= PROVIDED ENTRIES =
════════════════

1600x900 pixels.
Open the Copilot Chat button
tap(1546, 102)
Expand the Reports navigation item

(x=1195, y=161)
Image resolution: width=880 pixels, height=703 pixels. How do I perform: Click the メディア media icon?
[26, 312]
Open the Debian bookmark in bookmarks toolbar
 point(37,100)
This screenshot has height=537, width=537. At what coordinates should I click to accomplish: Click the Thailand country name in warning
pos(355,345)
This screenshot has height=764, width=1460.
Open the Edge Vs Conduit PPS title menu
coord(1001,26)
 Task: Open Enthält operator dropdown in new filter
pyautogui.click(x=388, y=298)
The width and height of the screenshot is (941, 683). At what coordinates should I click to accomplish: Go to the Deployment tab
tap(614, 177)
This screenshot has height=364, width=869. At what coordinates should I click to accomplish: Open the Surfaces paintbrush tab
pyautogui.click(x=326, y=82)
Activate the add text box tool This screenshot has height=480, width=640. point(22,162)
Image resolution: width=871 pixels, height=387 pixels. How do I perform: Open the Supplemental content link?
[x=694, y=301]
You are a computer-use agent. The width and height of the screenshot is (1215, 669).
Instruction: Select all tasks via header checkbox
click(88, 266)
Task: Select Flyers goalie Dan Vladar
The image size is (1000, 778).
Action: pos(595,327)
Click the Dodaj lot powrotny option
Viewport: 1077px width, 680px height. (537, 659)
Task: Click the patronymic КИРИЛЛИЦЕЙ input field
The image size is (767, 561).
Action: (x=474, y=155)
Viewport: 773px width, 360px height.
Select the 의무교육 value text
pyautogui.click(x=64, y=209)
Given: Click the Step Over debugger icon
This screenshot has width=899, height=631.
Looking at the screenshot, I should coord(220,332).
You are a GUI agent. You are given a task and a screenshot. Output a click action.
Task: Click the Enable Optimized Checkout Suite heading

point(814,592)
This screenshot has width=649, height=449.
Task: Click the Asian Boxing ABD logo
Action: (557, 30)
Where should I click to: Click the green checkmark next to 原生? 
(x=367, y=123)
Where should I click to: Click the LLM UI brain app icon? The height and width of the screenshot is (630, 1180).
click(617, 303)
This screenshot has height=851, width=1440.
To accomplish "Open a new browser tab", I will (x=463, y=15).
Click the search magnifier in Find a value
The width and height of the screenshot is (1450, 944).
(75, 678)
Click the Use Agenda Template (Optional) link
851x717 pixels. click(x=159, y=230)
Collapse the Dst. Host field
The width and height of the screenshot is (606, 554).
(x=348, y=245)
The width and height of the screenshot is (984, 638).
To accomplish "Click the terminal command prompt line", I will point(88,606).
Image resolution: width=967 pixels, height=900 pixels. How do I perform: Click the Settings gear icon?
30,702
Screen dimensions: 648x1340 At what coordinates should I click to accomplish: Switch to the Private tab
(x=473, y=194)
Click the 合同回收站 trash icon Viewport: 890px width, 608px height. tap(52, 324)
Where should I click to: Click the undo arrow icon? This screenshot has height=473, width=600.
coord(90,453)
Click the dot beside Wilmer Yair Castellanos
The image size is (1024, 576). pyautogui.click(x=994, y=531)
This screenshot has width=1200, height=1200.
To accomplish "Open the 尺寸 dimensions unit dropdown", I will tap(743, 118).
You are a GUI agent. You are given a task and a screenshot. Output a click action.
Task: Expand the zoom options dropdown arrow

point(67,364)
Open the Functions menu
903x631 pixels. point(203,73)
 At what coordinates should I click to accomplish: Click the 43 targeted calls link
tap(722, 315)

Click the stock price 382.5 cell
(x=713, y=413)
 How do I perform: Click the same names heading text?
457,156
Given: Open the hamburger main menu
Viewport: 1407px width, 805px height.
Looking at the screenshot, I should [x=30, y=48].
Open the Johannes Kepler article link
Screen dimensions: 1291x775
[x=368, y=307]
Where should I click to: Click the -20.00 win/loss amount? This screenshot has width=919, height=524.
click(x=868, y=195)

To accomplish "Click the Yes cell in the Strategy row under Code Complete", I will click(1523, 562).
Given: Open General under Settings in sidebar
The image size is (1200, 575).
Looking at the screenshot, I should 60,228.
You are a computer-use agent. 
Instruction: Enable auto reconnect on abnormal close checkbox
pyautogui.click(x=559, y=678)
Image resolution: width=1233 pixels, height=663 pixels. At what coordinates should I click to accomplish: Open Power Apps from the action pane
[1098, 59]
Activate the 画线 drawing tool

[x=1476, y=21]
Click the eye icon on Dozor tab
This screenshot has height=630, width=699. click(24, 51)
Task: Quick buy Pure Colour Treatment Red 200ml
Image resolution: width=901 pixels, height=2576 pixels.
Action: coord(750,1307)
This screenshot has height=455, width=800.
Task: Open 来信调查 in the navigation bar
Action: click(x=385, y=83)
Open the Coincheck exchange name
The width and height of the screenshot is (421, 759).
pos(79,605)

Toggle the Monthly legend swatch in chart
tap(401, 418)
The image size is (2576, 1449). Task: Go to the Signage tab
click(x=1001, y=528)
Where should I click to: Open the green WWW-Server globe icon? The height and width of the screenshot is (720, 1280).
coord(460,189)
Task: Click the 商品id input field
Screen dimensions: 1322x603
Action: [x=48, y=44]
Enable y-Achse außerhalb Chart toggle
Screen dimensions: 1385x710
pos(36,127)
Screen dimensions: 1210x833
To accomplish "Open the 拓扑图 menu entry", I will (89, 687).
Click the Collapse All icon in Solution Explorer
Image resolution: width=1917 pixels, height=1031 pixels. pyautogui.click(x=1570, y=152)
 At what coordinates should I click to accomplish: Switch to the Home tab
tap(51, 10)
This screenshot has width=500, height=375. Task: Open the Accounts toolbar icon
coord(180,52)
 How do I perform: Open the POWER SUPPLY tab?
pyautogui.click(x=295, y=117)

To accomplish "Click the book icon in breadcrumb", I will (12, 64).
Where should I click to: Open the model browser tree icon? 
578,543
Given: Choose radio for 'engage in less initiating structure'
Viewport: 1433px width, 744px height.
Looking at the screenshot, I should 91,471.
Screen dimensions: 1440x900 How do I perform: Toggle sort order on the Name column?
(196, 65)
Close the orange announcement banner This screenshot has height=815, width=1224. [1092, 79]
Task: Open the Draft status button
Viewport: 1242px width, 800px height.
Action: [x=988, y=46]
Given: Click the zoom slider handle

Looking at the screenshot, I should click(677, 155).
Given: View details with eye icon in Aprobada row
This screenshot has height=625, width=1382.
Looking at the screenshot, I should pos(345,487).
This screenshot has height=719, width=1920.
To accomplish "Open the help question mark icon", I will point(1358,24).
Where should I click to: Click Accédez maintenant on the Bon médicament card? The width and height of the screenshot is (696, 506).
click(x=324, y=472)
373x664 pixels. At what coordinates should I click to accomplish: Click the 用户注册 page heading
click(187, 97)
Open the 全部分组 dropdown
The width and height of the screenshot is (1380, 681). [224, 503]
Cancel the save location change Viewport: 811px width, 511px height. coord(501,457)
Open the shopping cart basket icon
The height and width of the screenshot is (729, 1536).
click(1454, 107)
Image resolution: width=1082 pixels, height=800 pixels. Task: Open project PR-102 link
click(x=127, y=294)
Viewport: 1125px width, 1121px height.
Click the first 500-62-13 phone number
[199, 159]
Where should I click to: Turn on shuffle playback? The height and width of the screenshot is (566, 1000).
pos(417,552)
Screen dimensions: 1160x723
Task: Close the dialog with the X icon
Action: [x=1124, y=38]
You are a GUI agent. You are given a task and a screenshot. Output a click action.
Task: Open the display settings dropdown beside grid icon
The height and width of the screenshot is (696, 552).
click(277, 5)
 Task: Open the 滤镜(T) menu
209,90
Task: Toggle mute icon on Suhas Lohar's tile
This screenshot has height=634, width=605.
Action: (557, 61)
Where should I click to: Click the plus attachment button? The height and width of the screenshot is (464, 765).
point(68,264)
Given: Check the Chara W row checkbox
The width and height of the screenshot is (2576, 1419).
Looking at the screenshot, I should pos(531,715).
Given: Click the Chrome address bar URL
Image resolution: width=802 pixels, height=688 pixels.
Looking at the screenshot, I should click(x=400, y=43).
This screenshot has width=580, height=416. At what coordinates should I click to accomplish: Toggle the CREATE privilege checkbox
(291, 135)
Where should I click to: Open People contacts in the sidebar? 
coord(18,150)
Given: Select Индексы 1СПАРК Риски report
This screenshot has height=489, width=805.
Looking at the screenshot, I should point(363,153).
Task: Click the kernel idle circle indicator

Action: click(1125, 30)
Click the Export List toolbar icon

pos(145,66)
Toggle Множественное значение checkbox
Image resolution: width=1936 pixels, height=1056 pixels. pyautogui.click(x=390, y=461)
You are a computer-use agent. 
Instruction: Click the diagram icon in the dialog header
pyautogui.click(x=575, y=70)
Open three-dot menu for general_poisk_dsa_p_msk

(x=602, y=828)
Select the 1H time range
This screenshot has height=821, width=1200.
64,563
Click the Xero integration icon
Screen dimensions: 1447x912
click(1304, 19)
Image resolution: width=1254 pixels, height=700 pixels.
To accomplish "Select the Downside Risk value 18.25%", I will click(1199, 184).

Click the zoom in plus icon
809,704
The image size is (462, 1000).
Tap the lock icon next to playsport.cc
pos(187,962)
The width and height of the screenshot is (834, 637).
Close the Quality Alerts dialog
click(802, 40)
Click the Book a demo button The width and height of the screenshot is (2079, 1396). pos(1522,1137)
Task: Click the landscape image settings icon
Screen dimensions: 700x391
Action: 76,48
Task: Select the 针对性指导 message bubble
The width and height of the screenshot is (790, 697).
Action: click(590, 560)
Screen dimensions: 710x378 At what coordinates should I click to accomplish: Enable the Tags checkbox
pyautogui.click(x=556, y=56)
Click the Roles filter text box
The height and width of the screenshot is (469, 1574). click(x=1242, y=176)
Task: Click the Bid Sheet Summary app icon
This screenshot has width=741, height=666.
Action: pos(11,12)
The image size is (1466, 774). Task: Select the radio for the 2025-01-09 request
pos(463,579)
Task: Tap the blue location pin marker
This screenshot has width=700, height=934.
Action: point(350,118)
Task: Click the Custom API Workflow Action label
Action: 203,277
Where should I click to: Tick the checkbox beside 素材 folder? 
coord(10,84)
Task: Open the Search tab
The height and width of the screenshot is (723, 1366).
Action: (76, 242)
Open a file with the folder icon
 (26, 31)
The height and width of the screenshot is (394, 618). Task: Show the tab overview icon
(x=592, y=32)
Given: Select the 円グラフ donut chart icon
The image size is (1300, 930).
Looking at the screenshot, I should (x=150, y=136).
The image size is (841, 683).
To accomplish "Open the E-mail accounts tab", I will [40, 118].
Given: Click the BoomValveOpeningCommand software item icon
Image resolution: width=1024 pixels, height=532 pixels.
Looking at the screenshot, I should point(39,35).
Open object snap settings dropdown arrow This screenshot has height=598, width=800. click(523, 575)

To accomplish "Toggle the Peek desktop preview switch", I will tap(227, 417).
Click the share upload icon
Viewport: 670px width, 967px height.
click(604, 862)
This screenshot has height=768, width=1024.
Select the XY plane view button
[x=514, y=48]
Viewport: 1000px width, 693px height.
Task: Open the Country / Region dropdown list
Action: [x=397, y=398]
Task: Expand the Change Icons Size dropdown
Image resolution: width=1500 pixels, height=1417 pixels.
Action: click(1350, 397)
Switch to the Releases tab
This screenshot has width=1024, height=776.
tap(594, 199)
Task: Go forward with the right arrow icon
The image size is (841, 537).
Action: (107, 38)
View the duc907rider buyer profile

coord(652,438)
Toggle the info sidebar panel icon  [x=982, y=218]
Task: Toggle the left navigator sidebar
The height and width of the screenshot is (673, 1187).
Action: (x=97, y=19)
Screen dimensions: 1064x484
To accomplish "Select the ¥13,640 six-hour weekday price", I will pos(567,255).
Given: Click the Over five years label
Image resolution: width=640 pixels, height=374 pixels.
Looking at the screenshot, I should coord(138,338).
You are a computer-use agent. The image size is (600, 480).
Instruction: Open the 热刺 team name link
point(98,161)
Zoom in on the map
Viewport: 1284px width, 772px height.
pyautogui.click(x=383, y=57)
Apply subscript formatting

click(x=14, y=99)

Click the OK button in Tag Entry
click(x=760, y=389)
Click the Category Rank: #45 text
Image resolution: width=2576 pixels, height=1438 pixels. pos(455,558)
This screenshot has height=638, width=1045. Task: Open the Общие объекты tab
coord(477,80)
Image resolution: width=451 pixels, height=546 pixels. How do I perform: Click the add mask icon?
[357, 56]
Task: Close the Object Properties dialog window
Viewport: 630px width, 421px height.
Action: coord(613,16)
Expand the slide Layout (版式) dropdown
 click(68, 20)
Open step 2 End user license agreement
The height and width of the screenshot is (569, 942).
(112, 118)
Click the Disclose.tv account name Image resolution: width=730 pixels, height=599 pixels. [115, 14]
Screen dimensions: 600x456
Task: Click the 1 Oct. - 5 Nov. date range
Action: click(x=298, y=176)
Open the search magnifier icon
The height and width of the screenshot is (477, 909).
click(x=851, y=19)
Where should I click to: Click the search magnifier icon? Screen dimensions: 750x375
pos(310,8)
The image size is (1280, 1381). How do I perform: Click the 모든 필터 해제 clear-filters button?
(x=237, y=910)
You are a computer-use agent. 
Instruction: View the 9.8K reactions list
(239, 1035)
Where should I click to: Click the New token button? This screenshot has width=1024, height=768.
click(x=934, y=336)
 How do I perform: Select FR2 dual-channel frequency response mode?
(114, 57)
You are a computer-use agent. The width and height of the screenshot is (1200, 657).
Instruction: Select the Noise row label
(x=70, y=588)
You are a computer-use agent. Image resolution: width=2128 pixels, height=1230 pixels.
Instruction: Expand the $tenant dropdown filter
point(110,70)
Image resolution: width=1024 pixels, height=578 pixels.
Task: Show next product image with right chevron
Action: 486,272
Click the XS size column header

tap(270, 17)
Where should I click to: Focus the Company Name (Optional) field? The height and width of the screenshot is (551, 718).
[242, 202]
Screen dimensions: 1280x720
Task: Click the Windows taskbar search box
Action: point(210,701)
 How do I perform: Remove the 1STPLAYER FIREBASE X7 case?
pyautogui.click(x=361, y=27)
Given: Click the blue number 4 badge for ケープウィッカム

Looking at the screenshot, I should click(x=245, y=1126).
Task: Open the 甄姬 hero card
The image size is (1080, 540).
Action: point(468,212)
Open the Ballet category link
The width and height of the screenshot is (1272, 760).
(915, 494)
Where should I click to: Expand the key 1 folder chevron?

════════════════

= THE TASK =
Please go line by line through the records above, copying each one that holds the string "will".

= TASK ANSWER =
To accomplish "Open a new browser tab", I will (x=463, y=15).
To accomplish "Click the terminal command prompt line", I will point(88,606).
To accomplish "Open the 尺寸 dimensions unit dropdown", I will tap(743, 118).
To accomplish "Click the Yes cell in the Strategy row under Code Complete", I will click(1523, 562).
To accomplish "Open the 拓扑图 menu entry", I will (89, 687).
To accomplish "Click the book icon in breadcrumb", I will (12, 64).
To accomplish "Open the help question mark icon", I will point(1358,24).
To accomplish "Select the Downside Risk value 18.25%", I will click(1199, 184).
To accomplish "Open the E-mail accounts tab", I will [40, 118].
To accomplish "Toggle the Peek desktop preview switch", I will tap(227, 417).
To accomplish "Select the ¥13,640 six-hour weekday price", I will pos(567,255).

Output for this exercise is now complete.